Dataset entries:
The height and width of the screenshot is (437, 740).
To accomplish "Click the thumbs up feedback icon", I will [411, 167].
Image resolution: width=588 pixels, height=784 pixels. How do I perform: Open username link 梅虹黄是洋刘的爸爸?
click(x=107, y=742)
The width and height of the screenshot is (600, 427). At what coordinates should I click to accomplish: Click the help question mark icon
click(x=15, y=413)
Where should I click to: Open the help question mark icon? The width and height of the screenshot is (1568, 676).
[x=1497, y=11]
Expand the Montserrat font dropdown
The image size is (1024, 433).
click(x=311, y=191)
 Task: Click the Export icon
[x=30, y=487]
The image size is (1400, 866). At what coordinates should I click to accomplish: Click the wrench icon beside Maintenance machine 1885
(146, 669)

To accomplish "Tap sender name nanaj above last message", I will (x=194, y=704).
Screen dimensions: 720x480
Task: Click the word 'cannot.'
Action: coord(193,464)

**What is required**
Print the records above exactly as they appear.

**Output for this exercise**
The height and width of the screenshot is (437, 740).
To accomplish "Click the thumbs up feedback icon", I will [411, 167].
Image resolution: width=588 pixels, height=784 pixels. How do I perform: Open username link 梅虹黄是洋刘的爸爸?
click(x=107, y=742)
The width and height of the screenshot is (600, 427). At what coordinates should I click to accomplish: Click the help question mark icon
click(x=15, y=413)
Where should I click to: Open the help question mark icon? The width and height of the screenshot is (1568, 676).
[x=1497, y=11]
Expand the Montserrat font dropdown
The image size is (1024, 433).
click(x=311, y=191)
 Task: Click the Export icon
[x=30, y=487]
The image size is (1400, 866). At what coordinates should I click to accomplish: Click the wrench icon beside Maintenance machine 1885
(146, 669)

To accomplish "Tap sender name nanaj above last message", I will (x=194, y=704).
Screen dimensions: 720x480
Task: Click the word 'cannot.'
Action: coord(193,464)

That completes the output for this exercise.